In the field of medicine, IBM is trying to process huge amounts of information from scientific literature, and then combine it with patient models and similarities, so that within a few minutes, a doctor can be offered the best possible solution to treating a patient with a particularly tricky condition.
A sneak peek inside Watson's extensive toolbox
Cognitive computing is a loaded word. It sounds cool, but what does it actually entail?
IBM's artificial intelligence experts reveal that they are using many different types of machine learning to get the job done, from deep learning for image and video analytics; graphical networks for genomics; random forests for document ingestion; clustering for patient modelling; generative and adversarial neural nets for modelling chemical reactions; Markov modelling for understanding graphics [such as] technical diagrams; and an array of computer vision technologies for robotics.
"We are using many different algorithms and data analytic streams. The complexity of the problems we get from our customers means we cannot afford to have a favourite machine learning algorithm," says Costas Bekas, manager of the foundations of cognitive computing at IBM Research in Zurich. "There is no silver bullet."
And it's not just all about having an answer for the customer. Bekas stresses that all the answers and solutions Watson produces have to be auditable, because the decisions that are made using its data are so important. Therefore, no answer is allowed to be like a "black box", whereby you throw a bunch of data in and an answer comes out, but the human doesn't know why.
"When we get an answer from a cognitive system, this always comes back with an explanation as to why it gives a certain decision proposal. The reason is we want to have machine learning that is explainable," he says.
"I think that systems that are able to understand seeing and hearing the world as we are, are for the near term. Longer term, we will see systems that can automatically generate knowledge models, but that is beyond the five-year horizon."
Humans aren't going anywhere
Although some people are excited about a technologically advanced future full of robots, others are hesitant. The concern is that artificial intelligence will usher in the singularity, a sci-fi concept describing the moment when every aspect of human civilisation changes so drastically that its rules and technologies become completely alien to previous generations, such as the change from medieval times to the industrial revolution in the early 1900s.
But IBM is determined that humans will always have their hands on the reins, and rather than robots taking over our lives, artificial intelligence will serve only as a helping hand.
"Humans are at the centre of cognitive computing. The system is always helping the human, the human is augmented by the system," Bekas insists. "Cognitive computing is not to replace people. It is to make each and every one of us far more productive, to give more tools to the people, so we become free of the tyranny of the data and we have more opportunities for everyone."
What IBM seems to be saying is that artificial intelligence doesn't have to be a curse, despite the increasingly dire warnings that important figures like Stephen Hawking continue to make about technology one day killing off the human race.

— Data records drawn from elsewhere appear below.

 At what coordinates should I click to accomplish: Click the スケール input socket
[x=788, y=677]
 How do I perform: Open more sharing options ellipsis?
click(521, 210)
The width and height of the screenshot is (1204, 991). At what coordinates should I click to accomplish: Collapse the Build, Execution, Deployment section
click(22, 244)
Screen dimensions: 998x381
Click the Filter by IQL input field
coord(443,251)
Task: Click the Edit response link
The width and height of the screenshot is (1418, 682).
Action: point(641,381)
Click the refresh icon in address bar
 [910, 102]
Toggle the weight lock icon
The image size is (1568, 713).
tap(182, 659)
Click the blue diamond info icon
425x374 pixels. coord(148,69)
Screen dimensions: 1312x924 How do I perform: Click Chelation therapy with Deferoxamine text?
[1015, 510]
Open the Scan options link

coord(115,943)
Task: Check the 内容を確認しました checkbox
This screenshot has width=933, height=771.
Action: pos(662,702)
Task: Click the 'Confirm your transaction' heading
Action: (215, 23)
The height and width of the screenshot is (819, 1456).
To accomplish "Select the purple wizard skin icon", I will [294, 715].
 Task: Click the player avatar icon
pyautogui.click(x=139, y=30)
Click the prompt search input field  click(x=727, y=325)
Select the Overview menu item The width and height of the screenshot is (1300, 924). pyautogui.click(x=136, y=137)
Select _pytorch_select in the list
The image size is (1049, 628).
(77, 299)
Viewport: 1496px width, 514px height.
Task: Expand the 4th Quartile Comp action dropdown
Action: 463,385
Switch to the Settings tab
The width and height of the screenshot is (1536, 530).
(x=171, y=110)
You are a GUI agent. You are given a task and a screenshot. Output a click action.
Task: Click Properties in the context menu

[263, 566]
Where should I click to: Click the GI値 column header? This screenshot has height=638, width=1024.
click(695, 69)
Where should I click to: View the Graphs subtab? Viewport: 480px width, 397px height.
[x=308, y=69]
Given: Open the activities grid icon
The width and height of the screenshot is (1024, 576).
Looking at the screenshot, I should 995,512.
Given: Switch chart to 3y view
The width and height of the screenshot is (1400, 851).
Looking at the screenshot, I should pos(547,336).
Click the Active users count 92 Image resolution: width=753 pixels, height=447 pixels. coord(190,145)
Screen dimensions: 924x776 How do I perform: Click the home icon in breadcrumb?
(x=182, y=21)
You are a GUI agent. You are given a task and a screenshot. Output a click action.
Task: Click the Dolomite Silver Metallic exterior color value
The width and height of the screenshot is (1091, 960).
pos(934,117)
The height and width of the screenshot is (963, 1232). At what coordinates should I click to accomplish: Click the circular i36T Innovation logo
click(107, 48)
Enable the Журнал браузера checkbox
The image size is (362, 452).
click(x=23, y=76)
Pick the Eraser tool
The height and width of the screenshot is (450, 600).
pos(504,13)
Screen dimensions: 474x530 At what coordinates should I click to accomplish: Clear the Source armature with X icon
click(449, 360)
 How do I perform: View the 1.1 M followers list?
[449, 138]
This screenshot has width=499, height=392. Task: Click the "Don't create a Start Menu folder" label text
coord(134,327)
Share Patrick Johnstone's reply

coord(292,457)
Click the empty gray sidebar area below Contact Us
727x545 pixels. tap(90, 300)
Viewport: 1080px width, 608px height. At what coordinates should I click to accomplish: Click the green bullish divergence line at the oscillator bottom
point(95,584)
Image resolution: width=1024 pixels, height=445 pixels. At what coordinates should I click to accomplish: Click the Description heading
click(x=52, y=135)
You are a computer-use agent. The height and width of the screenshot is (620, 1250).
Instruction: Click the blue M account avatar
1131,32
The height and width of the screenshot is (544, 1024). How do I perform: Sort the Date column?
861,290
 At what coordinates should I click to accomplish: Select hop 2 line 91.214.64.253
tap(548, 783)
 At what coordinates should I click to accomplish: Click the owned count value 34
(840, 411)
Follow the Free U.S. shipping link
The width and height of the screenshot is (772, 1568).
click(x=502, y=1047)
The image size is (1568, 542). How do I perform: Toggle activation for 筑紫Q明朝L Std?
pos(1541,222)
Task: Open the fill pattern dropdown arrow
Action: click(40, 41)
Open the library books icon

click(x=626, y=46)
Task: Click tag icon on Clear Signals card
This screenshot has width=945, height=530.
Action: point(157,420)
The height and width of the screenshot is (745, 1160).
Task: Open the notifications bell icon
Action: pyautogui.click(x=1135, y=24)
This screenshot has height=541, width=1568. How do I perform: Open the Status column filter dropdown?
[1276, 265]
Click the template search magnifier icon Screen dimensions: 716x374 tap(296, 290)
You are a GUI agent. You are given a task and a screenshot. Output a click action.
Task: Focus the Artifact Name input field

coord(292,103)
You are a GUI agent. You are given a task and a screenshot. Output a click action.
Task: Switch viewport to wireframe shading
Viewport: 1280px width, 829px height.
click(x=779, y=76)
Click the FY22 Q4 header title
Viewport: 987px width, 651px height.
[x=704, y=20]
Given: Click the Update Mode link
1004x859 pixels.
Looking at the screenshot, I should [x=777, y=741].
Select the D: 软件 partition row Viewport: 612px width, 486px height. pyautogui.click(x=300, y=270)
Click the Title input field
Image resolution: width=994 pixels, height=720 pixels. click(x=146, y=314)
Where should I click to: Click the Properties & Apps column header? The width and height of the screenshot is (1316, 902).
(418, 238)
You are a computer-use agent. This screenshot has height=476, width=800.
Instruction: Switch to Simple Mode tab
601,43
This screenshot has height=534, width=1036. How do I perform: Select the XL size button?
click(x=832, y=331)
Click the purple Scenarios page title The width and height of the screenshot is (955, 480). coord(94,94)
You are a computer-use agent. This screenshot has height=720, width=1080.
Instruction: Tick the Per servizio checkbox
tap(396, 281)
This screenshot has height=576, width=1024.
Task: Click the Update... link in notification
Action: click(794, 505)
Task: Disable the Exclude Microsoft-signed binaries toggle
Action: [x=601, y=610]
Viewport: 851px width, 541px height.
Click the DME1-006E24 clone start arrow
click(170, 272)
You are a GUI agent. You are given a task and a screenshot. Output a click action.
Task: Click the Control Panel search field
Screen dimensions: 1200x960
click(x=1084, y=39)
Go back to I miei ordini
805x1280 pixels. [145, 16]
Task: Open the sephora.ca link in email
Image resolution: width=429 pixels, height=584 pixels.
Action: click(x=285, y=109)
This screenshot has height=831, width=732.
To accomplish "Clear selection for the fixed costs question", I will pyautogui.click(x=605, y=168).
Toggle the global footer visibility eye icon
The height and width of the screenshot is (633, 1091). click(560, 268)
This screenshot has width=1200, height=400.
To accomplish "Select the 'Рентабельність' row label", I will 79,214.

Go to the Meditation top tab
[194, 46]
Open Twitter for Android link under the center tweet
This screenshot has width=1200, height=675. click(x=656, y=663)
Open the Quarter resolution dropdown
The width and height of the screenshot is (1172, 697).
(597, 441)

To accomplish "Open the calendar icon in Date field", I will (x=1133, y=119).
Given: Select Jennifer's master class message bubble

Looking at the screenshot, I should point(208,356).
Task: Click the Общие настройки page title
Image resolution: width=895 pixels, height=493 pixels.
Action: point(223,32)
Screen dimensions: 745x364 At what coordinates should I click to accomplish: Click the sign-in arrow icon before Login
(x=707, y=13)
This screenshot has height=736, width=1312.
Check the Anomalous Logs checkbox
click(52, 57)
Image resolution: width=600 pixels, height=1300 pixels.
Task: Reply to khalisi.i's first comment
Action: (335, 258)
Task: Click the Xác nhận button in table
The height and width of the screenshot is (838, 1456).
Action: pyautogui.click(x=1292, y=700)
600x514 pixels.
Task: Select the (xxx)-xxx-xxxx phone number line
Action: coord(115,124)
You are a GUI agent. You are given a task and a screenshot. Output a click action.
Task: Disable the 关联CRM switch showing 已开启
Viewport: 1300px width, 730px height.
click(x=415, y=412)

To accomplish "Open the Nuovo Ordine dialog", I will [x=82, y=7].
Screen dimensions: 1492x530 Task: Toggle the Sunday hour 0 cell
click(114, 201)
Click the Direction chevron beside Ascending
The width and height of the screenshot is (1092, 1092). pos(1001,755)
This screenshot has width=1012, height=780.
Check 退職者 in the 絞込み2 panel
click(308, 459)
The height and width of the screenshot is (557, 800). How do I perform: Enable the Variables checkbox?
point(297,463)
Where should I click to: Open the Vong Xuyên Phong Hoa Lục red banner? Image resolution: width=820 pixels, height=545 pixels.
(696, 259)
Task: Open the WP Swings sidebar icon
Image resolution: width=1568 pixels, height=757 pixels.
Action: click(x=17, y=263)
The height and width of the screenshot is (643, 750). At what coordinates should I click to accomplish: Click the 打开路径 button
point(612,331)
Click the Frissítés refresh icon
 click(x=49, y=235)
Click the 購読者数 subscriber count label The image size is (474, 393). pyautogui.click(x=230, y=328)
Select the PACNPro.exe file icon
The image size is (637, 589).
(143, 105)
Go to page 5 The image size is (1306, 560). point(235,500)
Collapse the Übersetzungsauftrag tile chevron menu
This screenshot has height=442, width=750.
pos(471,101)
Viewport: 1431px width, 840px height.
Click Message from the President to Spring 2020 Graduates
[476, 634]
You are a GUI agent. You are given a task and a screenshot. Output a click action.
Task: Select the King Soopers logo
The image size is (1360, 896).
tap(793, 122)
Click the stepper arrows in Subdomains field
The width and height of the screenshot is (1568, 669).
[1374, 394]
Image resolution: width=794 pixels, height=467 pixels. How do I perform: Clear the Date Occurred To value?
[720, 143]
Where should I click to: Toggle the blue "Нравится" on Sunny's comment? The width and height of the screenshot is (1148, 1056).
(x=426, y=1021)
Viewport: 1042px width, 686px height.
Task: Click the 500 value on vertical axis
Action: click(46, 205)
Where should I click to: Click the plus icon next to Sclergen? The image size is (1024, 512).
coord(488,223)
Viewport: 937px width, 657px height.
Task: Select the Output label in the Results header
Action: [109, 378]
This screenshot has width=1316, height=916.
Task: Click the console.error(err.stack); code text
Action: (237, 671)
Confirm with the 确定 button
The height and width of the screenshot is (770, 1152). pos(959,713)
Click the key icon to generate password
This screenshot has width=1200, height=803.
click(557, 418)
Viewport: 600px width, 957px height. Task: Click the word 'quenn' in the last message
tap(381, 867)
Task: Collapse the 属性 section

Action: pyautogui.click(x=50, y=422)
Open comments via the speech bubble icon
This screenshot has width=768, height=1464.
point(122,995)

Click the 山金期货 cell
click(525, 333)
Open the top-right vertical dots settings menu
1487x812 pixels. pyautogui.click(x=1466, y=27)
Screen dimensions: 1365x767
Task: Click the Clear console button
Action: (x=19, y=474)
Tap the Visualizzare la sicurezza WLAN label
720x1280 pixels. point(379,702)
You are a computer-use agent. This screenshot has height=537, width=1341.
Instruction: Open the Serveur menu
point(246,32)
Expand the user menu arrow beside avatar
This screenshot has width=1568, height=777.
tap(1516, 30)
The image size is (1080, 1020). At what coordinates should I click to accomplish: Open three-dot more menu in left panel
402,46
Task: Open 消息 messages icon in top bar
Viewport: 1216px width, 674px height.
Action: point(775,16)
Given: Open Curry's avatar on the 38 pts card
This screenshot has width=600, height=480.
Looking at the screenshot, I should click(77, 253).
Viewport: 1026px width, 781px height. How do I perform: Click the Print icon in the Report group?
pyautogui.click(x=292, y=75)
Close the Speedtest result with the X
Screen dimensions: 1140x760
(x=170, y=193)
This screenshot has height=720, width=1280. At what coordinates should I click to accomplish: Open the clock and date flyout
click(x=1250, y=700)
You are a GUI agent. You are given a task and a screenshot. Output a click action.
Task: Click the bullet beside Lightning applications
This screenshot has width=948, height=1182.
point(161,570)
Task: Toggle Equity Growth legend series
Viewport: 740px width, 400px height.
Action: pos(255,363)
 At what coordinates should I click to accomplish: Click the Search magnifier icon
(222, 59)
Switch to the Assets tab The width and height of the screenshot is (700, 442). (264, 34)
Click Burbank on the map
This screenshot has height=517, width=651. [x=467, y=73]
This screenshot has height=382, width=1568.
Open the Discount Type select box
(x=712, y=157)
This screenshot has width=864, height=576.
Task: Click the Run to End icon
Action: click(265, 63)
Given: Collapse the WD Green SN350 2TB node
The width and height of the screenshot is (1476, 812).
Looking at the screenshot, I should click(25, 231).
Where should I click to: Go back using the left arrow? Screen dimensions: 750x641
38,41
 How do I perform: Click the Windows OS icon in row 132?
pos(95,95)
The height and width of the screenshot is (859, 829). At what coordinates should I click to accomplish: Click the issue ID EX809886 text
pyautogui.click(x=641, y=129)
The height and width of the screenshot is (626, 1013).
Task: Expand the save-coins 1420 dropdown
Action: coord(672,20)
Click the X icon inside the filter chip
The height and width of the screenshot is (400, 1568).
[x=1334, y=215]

"When you starting thinking about it, processes like driving a car, flying an aeroplane, driving a train, assembling a car, diagnosing a human – a lot of those things can become highly automated. There's a level at which something becomes so automated that you can't trust it, but if you allow a human to be at the centre of it, which is what we mean by cognitive, then there's a lot you can achieve," says Cohn.
"Our approach of putting a human where a human should naturally be, and having it interact with a physical system, like an aeroplane, a car, a surgical robot, a house, a factory, makes a lot of sense."